What the exercise asks:
Each line containing the string "Delete" should be copied out of the entries.

•••••

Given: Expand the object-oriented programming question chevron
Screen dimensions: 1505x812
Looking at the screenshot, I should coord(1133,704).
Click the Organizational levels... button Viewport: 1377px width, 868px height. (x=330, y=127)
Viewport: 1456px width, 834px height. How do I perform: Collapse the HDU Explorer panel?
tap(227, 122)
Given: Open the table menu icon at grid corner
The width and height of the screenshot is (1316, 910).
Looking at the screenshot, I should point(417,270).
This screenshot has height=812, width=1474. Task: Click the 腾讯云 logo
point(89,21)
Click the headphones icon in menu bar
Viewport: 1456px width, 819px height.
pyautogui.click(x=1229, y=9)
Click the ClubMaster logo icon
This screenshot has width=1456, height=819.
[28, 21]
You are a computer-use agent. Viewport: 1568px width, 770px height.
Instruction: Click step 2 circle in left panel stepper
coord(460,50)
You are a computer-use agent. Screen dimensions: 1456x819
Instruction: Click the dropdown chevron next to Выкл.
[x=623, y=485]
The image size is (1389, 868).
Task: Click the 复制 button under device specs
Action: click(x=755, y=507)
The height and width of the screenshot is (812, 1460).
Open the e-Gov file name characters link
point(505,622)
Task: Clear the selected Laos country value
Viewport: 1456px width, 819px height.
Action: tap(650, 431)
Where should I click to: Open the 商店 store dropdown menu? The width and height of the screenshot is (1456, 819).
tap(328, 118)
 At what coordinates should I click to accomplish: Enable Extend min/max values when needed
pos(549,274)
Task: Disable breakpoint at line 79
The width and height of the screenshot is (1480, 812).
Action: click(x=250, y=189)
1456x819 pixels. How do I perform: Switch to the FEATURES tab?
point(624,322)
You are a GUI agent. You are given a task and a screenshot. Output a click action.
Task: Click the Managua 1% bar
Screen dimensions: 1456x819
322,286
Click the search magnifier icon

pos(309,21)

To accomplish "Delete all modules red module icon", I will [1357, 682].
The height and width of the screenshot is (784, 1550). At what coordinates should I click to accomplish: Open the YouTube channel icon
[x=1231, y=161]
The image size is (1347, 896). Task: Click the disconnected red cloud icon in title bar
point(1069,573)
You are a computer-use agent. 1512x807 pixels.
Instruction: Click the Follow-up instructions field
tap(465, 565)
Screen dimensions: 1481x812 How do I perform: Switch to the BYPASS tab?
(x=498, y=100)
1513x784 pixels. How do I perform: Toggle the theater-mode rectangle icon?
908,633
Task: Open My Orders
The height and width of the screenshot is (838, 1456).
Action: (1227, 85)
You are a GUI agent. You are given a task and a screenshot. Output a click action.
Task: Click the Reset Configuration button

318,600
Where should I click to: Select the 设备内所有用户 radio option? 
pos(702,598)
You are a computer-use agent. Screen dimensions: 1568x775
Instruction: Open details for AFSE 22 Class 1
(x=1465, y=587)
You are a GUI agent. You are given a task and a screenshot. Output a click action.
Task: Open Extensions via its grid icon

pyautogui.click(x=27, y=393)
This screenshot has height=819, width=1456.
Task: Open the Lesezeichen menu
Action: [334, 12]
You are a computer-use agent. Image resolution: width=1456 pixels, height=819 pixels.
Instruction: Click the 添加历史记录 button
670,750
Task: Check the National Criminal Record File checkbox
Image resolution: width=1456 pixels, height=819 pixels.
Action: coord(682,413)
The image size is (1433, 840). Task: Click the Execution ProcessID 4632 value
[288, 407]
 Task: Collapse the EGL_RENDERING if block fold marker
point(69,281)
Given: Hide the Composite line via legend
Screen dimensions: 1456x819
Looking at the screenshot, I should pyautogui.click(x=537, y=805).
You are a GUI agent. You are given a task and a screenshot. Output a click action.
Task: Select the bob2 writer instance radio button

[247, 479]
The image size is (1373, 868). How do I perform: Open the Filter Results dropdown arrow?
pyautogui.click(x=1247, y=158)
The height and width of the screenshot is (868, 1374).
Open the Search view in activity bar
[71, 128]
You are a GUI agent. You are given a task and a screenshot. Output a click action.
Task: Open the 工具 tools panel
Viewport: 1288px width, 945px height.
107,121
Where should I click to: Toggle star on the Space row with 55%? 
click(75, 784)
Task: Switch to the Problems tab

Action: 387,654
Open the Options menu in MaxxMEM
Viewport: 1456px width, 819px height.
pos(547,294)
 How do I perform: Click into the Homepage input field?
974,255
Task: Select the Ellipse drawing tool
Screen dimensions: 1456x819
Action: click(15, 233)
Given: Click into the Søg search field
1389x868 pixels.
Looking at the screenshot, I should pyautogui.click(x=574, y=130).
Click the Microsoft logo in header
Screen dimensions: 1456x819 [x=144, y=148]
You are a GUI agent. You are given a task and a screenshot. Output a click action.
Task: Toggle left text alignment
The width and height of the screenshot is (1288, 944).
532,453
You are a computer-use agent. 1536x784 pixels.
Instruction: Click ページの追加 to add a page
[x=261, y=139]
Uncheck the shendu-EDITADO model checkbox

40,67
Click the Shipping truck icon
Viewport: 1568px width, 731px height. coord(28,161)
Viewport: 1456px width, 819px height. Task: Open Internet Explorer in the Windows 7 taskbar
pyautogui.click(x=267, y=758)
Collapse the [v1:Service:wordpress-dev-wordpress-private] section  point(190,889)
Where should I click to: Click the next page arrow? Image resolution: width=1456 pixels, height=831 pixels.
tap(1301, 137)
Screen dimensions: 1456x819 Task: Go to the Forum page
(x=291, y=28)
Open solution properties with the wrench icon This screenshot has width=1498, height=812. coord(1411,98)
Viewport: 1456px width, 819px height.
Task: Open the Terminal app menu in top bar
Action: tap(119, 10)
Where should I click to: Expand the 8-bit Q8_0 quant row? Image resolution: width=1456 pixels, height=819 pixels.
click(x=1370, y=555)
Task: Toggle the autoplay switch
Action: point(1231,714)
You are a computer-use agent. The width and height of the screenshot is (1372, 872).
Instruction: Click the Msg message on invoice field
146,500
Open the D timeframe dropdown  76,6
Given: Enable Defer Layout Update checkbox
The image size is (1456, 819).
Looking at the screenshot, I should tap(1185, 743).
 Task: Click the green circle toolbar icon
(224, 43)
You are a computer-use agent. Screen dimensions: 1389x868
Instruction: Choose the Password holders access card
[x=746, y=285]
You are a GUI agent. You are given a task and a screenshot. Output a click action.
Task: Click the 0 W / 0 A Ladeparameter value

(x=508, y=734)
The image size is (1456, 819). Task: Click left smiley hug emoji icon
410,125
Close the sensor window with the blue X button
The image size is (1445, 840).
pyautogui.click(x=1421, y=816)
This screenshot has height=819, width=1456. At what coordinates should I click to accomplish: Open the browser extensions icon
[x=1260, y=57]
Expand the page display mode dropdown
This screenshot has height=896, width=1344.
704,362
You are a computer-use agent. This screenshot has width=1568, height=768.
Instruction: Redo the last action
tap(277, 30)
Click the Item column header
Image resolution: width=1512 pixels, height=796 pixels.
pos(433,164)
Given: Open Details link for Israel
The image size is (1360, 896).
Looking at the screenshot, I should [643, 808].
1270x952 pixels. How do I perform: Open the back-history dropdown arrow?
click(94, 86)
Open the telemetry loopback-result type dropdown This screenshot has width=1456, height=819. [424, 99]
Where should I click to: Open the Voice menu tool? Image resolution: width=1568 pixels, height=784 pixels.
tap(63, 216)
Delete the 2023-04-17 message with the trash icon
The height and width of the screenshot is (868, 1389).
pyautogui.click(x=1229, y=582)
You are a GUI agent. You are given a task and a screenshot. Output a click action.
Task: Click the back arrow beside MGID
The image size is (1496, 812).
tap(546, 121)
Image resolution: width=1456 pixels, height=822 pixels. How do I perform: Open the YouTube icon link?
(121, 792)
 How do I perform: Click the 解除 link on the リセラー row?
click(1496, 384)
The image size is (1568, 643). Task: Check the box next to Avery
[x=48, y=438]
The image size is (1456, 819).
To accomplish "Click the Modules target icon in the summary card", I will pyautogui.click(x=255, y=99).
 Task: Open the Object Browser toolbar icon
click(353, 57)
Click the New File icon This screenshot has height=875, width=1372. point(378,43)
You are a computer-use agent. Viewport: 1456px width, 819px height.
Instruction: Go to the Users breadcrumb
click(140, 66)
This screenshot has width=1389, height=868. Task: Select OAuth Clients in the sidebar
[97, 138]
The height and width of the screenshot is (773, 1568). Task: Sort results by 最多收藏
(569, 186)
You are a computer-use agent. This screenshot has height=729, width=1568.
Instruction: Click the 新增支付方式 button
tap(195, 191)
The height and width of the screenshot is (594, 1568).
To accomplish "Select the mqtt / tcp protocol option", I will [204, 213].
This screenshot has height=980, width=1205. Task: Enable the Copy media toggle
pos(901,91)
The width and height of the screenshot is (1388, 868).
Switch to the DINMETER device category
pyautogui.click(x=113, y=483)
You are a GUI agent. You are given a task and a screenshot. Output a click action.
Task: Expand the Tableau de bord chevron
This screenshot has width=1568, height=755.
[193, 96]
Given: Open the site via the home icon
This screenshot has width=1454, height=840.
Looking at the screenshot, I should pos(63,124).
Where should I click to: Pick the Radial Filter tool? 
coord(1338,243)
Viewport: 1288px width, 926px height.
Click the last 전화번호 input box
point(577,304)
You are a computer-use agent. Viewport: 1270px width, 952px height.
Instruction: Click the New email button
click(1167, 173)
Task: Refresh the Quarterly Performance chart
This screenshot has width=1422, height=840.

•••••

Answer to this exercise:
To accomplish "Delete all modules red module icon", I will [1357, 682].
Delete the 2023-04-17 message with the trash icon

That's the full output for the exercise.